Coulomb's law helps us understand the force between two charged particles. It's a fundamental principle in physics that describes how electric charges interact. Imagine having two static charges. The force of attraction or repulsion between them can be calculated using this law.

The formula is given by:

• \[ F = \frac{k \cdot q_1 \cdot q_2}{r^2} \]
  
• Here, F is the force, k is Coulomb's constant (\(8.99 \times 10^9 \mathrm{Nm}^2/\mathrm{C}^2\)), and q values are the charges of the particles in coulombs.
  
• The distance r is the separation between charges, squared in this context.
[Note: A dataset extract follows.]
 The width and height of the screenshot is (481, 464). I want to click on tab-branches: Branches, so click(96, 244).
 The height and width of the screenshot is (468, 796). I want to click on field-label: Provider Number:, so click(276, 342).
In energy calculations, as in the given exercise, the formula changes slightly.
We remove the square from the distance since energy is not about **force** directly,
and the negative sign indicates energy release upon attraction.
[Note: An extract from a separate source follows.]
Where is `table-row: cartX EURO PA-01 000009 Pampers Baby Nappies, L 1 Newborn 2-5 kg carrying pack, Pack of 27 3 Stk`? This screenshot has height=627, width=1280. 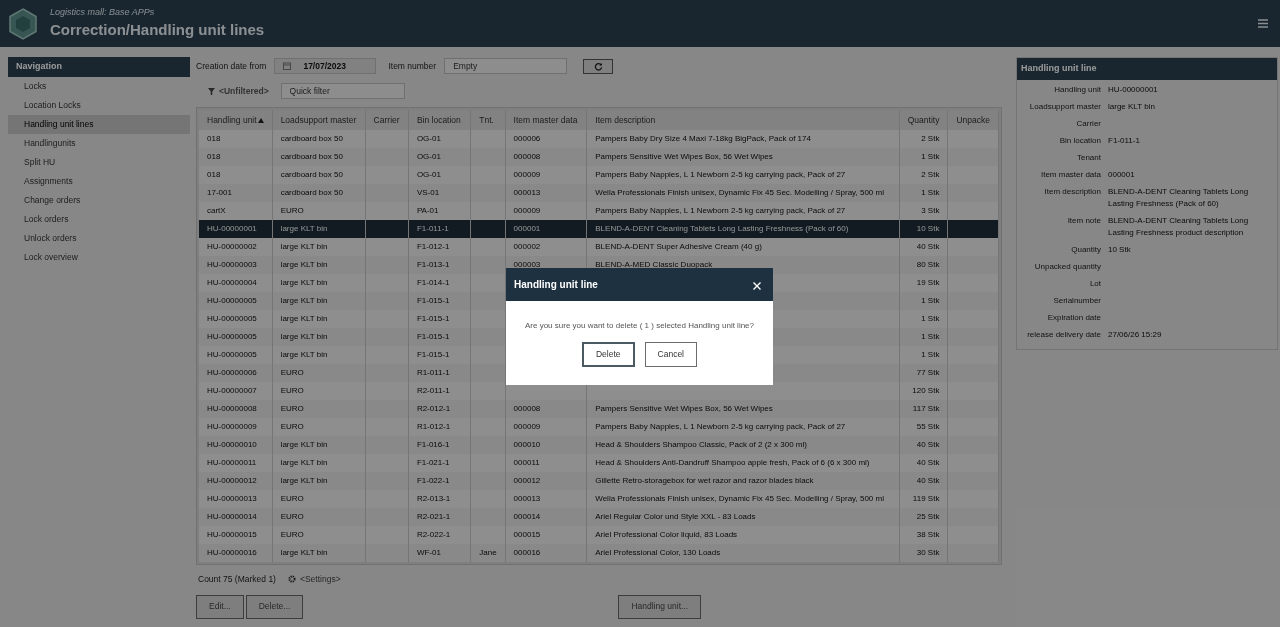 table-row: cartX EURO PA-01 000009 Pampers Baby Nappies, L 1 Newborn 2-5 kg carrying pack, Pack of 27 3 Stk is located at coordinates (599, 211).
Ionic bonds form when electrons transfer from one atom to another. This transfer creates ions with opposite charges, which then attract each other. It's one of the key ways atoms come together to form compounds. These bonds are strong and are essential to forming stable structures.

Consider the example in the exercise: a magnesium (Mg) ion and chloride (Cl) ion. Magnesium loses two electrons to achieve a stable electron arrangement, becoming \( \mathrm{Mg}^{2+} \).
Chlorine gains those electrons, forming \( \mathrm{Cl}^- \).
The opposite charges of \( \mathrm{Mg}^{2+} \) and \( \mathrm{Cl}^- \) ions result in a strong electrostatic attraction,
which is the ionic bond.

• Ionic bonds result in the formation of crystals, like salt.
• They have high melting and boiling points due to their strength.
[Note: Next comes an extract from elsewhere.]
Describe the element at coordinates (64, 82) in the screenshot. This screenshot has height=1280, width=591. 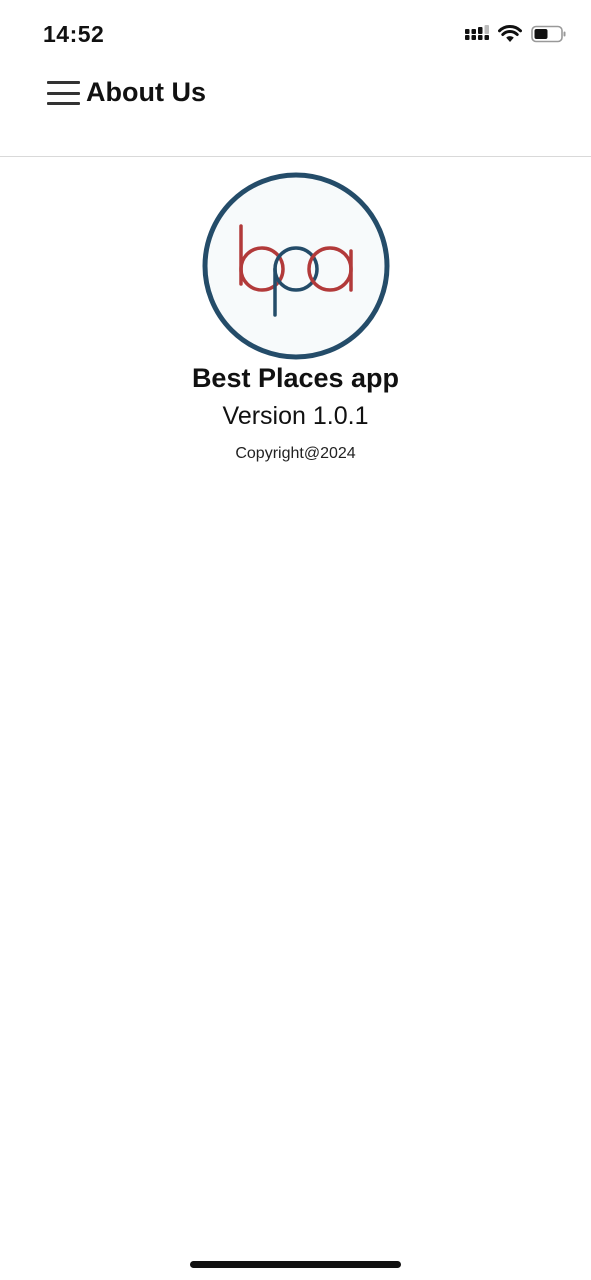
I see `hamburger-menu-icon` at that location.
Rich in fascinating chemistry, ionic bonds are foundational in many compounds around us.

A magnesium ion, symbolized as \( \mathrm{Mg}^{2+} \), represents a magnesium atom that has lost two electrons. This transforms it from a neutral atom into a positively charged ion with a charge of +2. This type of ion is common in numerous chemical reactions, especially those leading to the formation of ionic compounds.

Understanding the nature of the magnesium ion can be simplified into a few facts:

• Magnesium is in Group 2 of the periodic table.
• It typically loses two electrons to achieve a stable noble gas configuration.
• The resulting \( \mathrm{Mg}^{2+} \) ion is highly reactive and ready to form bonds.

Mg ions are vital in many biological and industrial processes.
They play key roles in things like muscle contraction and are part of materials like magnesium oxide and magnesium sulfate.
In the context of ionic bonds, its positive charge gets attracted to negatively charged ions, forming stable compounds.

The chloride ion, denoted as \( \mathrm{Cl}^- \), is formed when a chlorine atom gains an extra electron. This ion now carries a negative charge of -1, making it an anion. Chloride ions are ubiquitous in chemistry, forming compounds readily with a variety of metals.

Some essential points about chloride ions include:

• Chlorine belongs to Group 17 (halogens) in the periodic table.
• The gain of one electron allows chlorine to fulfill its desire for a complete outer shell.
• This single-charge anion pairs well with positively charged ions like sodium and magnesium.

In daily life, chloride ions are everywhere. They're found in the table salt (sodium chloride) we use in cooking.
They're also in biological fluids and play critical roles in maintaining proper nerve function.
When paired with \( \mathrm{Mg}^{2+} \) ions in ionic bonds, chloride ions contribute to the compound's overall stability and functionality.